Perhaps the most plain-spoken example came in 1990, when Yemen along with Cuba voted against a Security Council resolution demanding that Iraq pull out of Kuwait and authorizing force if it did not. The United States had tried to pressure Yemen to vote with it, not because it needed its vote but because it wanted the vote to be as close to unanimous as possible.
Accounts vary, but in a 1991 article in Foreign Policy, the most contemporaneous version, then-Secretary of State James A. Baker III wrote a letter to Yemen’s ambassador warning, “That is the most expensive vote you have ever cast.” Soon afterward, the United States dropped virtually all of $70 million in aid, including canceling the Peace Corps program there.
The impact of such overt wielding of U.S. aid dollars is still a matter of debate for academics who have studied the phenomenon.
“There is indeed a correlation between how countries vote in the U.N. and how much aid they get,” said Erik Voeten, a professor in the School of Foreign Service at Georgetown University. “Countries are very aware of this. But what we don’t know is if the United States gives aid to countries that are already friendly to it, or if it actually changes votes.”
The Heritage Foundation has long argued for more aid to be linked to U.N. votes that the United States considers important. Brett Schaefer, a Heritage scholar who has written on the issue several times, said not all votes are important and sometimes national interests are more significant in determining who gets aid. For example, Jordan, Afghanistan and Egypt are all important allies in fighting militants in the region, and all voted for the U.N. resolution in December condemning the United States for its Jerusalem decision.
“It’s a very important signal for the United States to send,” he said. “If it finds a particular vote in the U.N. General Assembly vital to the national interest, it should do all it can to exert leverage over countries so that it will have a successful outcome.”
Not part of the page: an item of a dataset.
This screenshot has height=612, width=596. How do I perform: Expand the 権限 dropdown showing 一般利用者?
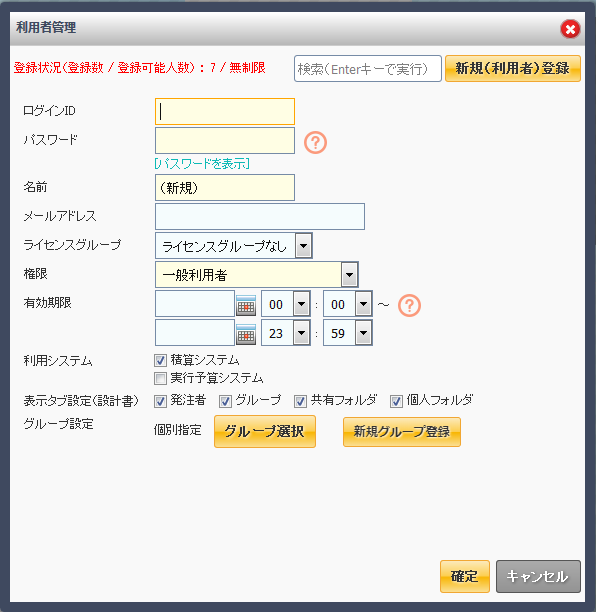(256, 274)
The leverage is so great because U.S. foreign aid is so massive. It includes humanitarian aid during conflicts and after natural disasters, military aid and economic development, which includes pro-democracy programs. Cutting aid could make it more difficult to rally countries around U.S. goals and may push them toward rival donors such as China, whose foreign aid is increasing rapidly in the developing world.
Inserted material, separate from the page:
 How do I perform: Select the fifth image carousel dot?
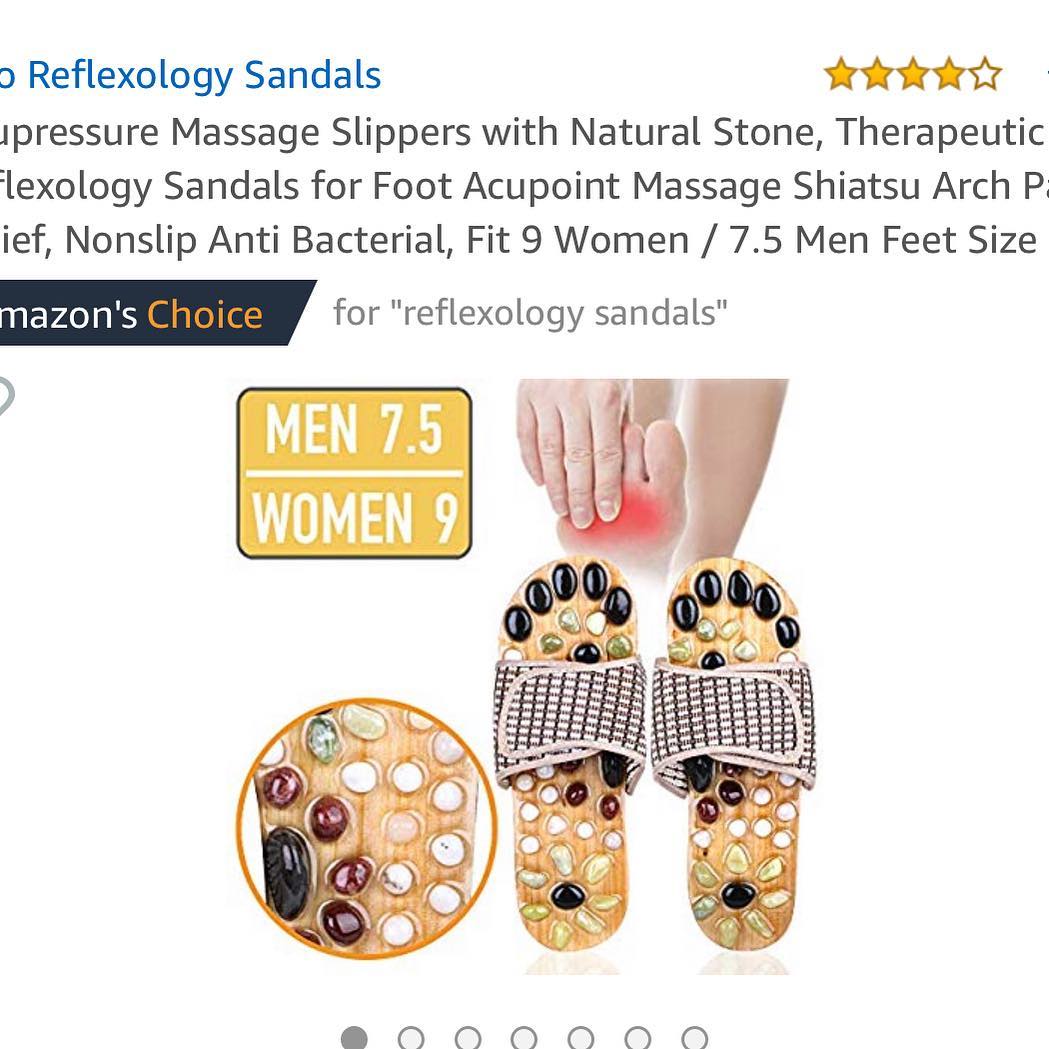[581, 1038]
“Pulling back our aid will result in a deficit of U.S. leadership and U.S. cultural influence,” said Jessica Trisko Darden of the American Enterprise Institute, who has studied voting patterns. “It’s not just dollars. It’s people on the ground running projects, interacting with people.”
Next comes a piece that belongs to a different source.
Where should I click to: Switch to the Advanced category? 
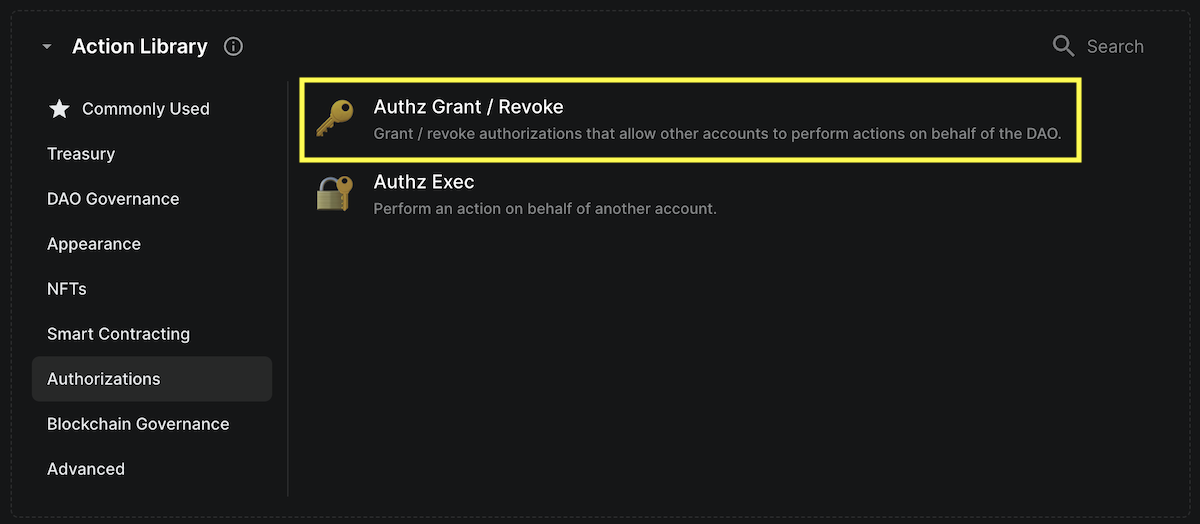(x=86, y=469)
A large number of countries could be vulnerable. Many of the countries known as the G77, a group of nonaligned nations that actually has 134 members, often vote opposite the United States. Many of them are not rich countries and receive U.S. aid.
Many organizations dedicated to humanitarian aid are concerned that tying aid to U.N. votes marks a return to Cold War thinking, when the main calculus was where a country stood on one issue. And for many countries, the rhetoric may not match the reality.
“Are we going to cut off military aid to Japan?” said Tom Hart, executive director of the anti-poverty group ONE, citing a country that voted against the U.S. position on the Jerusalem vote last year. “I don’t think so, in the middle of the North Korea crisis. Administrations from both parties have said humanitarian aid is not related to our political votes. I’d be alarmed if the administration were going back to the Cold War framework of giving assistance to those who are with us and not those who are against us.”
Foreign aid traditionally has strong bilateral support in Congress, and many nongovernmental organizations expect the same with the upcoming proposal.
“The president proposed cuts last year that were quickly and thoroughly ignored,” said an executive with a development aid organization, speaking anonymously to be frank about the prospects for large cuts to foreign aid. “I expect the same this year.”